10 Kasım
Anmayı Anlamak Üzerine
Saat, sabah 8 civarı. Dolmabahçe’ye gitmek üzere evden çıkıyorum. Metroda dört İTÜ öğrencisi arkadaş ile karşı karşıya oturuyoruz. Üzerlerinde siyah paltolar ve altlarında aynı renk pantolonlar var. Muhtemelen, diye içimden geçiyorum, aynı durakta ineceğiz.
Kabataş yolunda sayımız artıyor. 08:45 füniküler seferine yetişmeye çalışanlar arasında “M. Kemal Atatürk” imzalı bez çantalar, Atatürk baskılı tişörtler seçiyorum.
Kabataş’ta bizi O’nun sesi karşılıyor. Kulaklarımızda 10. Yıl Nutku ile Saat Kulesi’ne doğru ilerliyoruz: “Bahtiyarım ki, bu sözlerimin hiç birinde milletimin hakkımdaki itimadını sarsacak bir isabetsizliğe uğramadım.” Sokak boyunca akıp giden insan seli içinde biz, işittiğimiz bu sözün, söylendikten 91 yıl sonra o günkü gibi geçerli olduğuna şahitlik ediyoruz.

========

▶ _Sorular ve Görevler_
a) Metne göre Kabataş'tan Saat Kulesi'ne doğru ilerlerken kulaklarda hangi nutuk vardır?
b) Metnin "Kabataş yolunda sayımız" sözlerini içeren ifadeyle açılıp "baskılı tişörtler seçiyorum." ile kapanan kısmını harfi harfine yeniden yazın.
Bundan sonraki satırlar başka bir kaynaktan alınmıştır.

(Öğe koordinat verileri)

========

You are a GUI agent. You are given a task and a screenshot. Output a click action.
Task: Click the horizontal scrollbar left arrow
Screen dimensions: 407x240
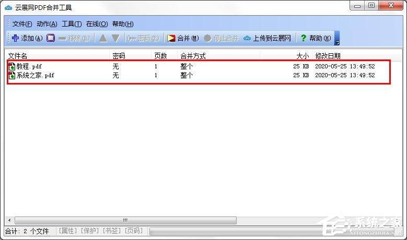coord(9,220)
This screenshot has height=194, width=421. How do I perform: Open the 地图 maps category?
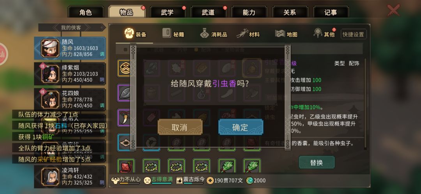286,34
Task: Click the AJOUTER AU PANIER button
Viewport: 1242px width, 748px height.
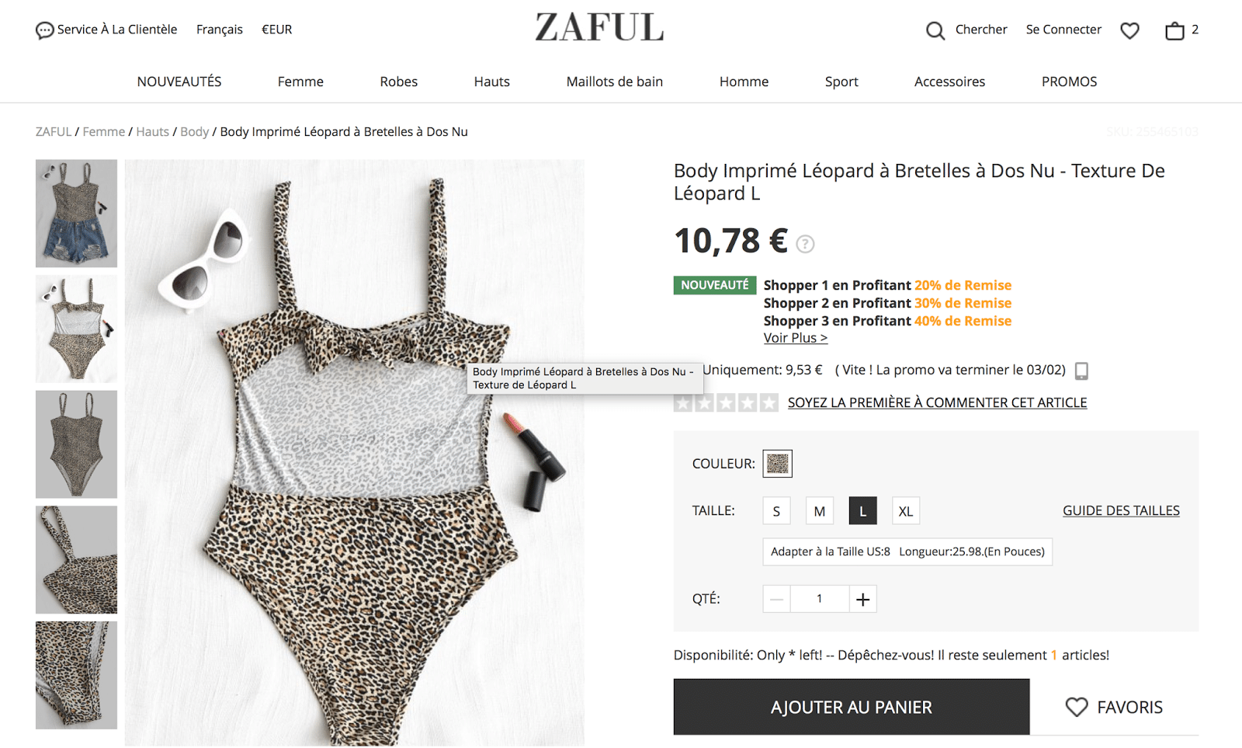Action: click(852, 707)
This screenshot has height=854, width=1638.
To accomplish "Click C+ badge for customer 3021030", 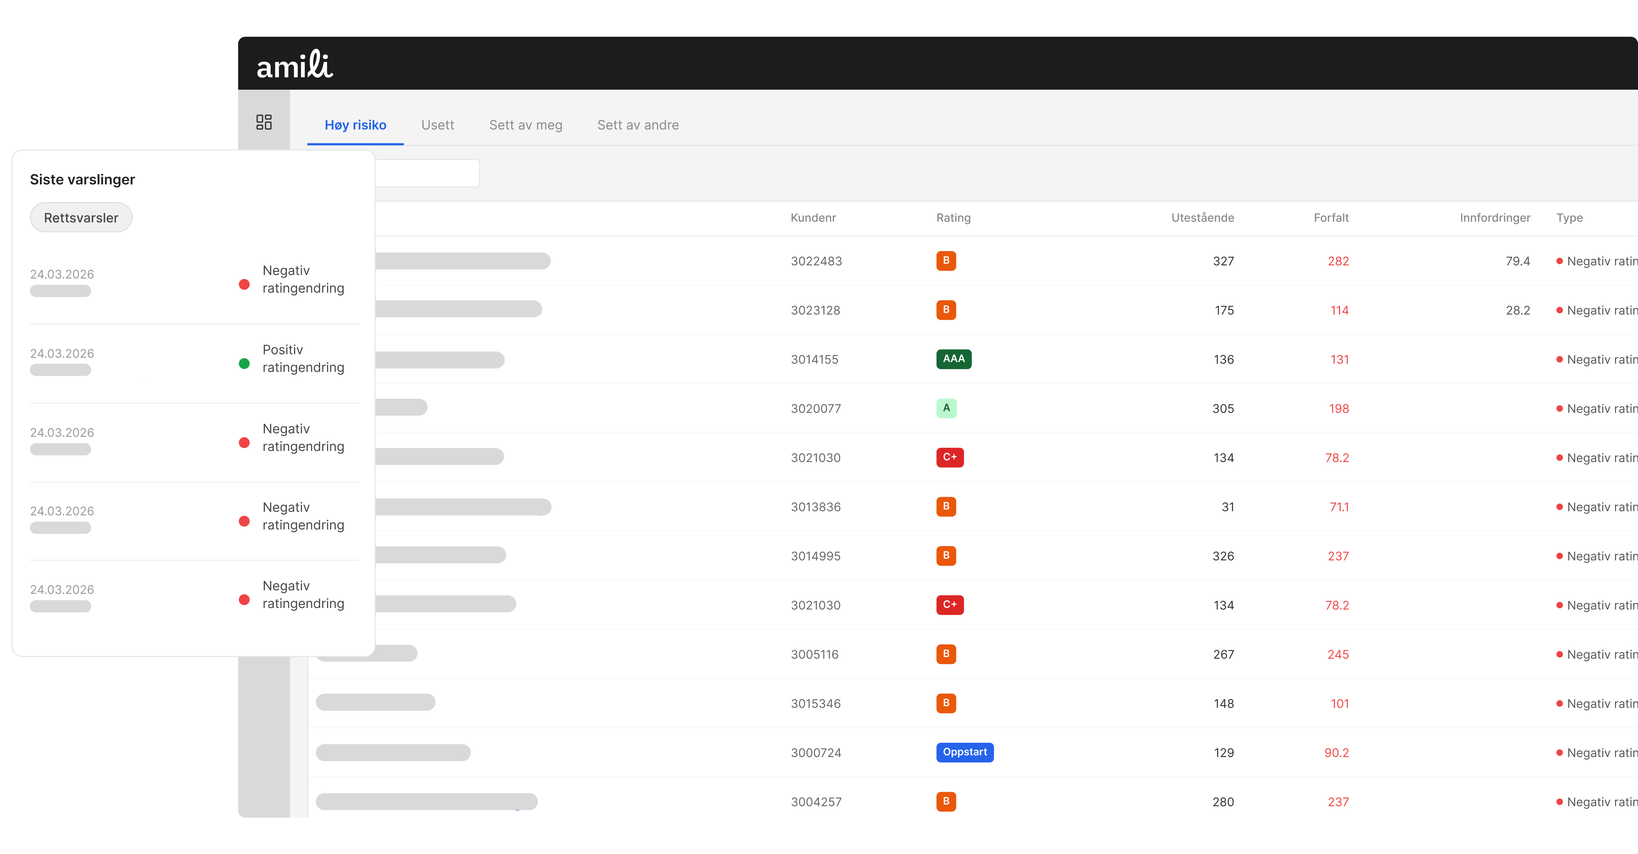I will pos(949,457).
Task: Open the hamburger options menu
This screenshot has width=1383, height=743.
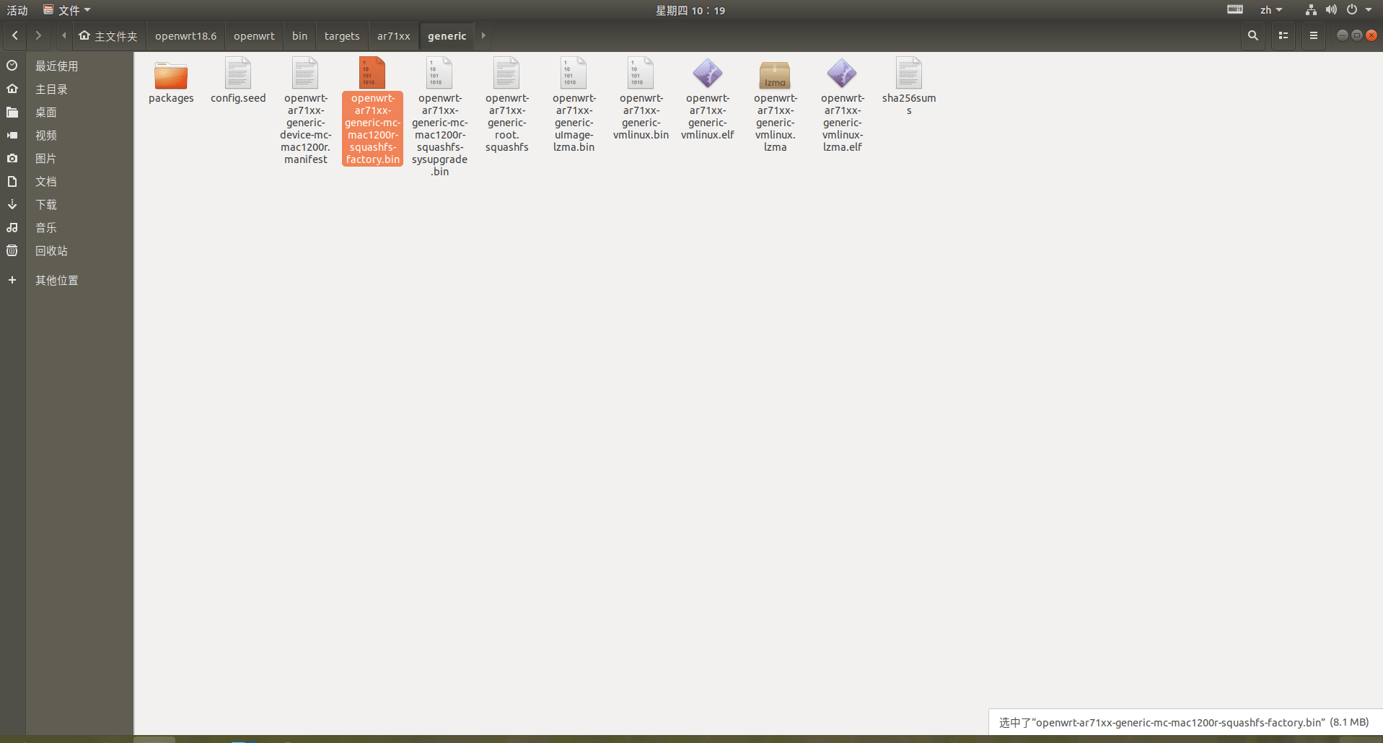Action: pos(1313,35)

========

▶ _Alıştırma Çözümleri_
a) Kulaklarda 10. Yıl Nutku vardır.

b)
Kabataş yolunda sayımız artıyor. 08:45 füniküler seferine yetişmeye çalışanlar arasında “M. Kemal Atatürk” imzalı bez çantalar, Atatürk baskılı tişörtler seçiyorum.